Task prompt | Print the records below word for word, beginning with the first line and ending once the line containing "Given: Click the email envelope icon" is printed.

***

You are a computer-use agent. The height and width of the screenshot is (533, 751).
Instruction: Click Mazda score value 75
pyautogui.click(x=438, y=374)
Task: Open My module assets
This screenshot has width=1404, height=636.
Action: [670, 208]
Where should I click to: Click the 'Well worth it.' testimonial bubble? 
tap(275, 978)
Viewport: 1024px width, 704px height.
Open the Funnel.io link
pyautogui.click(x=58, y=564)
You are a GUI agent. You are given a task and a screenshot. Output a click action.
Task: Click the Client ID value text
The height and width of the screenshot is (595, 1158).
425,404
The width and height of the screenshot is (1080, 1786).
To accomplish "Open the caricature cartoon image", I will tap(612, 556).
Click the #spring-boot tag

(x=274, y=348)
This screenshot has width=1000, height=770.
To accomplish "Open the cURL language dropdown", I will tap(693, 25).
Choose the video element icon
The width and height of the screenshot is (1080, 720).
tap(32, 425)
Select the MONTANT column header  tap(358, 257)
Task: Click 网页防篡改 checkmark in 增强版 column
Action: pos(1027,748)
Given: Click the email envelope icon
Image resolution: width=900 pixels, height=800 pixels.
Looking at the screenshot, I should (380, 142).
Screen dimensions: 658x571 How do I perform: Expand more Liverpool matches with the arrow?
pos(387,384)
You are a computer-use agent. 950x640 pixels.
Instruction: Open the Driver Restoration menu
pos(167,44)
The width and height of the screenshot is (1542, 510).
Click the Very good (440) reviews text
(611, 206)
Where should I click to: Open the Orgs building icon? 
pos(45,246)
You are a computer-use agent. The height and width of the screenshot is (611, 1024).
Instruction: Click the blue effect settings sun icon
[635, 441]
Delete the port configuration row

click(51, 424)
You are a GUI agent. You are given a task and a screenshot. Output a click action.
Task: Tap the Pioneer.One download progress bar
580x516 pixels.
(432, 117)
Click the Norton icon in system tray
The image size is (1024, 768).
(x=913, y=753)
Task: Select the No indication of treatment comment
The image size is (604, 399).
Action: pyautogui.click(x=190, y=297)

***

Solution |
You are a computer-use agent. The height and width of the screenshot is (533, 751).
Instruction: Click Mazda score value 75
pyautogui.click(x=438, y=374)
Task: Open My module assets
This screenshot has width=1404, height=636.
Action: [670, 208]
Where should I click to: Click the 'Well worth it.' testimonial bubble? 
tap(275, 978)
Viewport: 1024px width, 704px height.
Open the Funnel.io link
pyautogui.click(x=58, y=564)
You are a GUI agent. You are given a task and a screenshot. Output a click action.
Task: Click the Client ID value text
The height and width of the screenshot is (595, 1158).
425,404
The width and height of the screenshot is (1080, 1786).
To accomplish "Open the caricature cartoon image", I will tap(612, 556).
Click the #spring-boot tag

(x=274, y=348)
This screenshot has width=1000, height=770.
To accomplish "Open the cURL language dropdown", I will tap(693, 25).
Choose the video element icon
The width and height of the screenshot is (1080, 720).
tap(32, 425)
Select the MONTANT column header  tap(358, 257)
Task: Click 网页防篡改 checkmark in 增强版 column
Action: pos(1027,748)
Given: Click the email envelope icon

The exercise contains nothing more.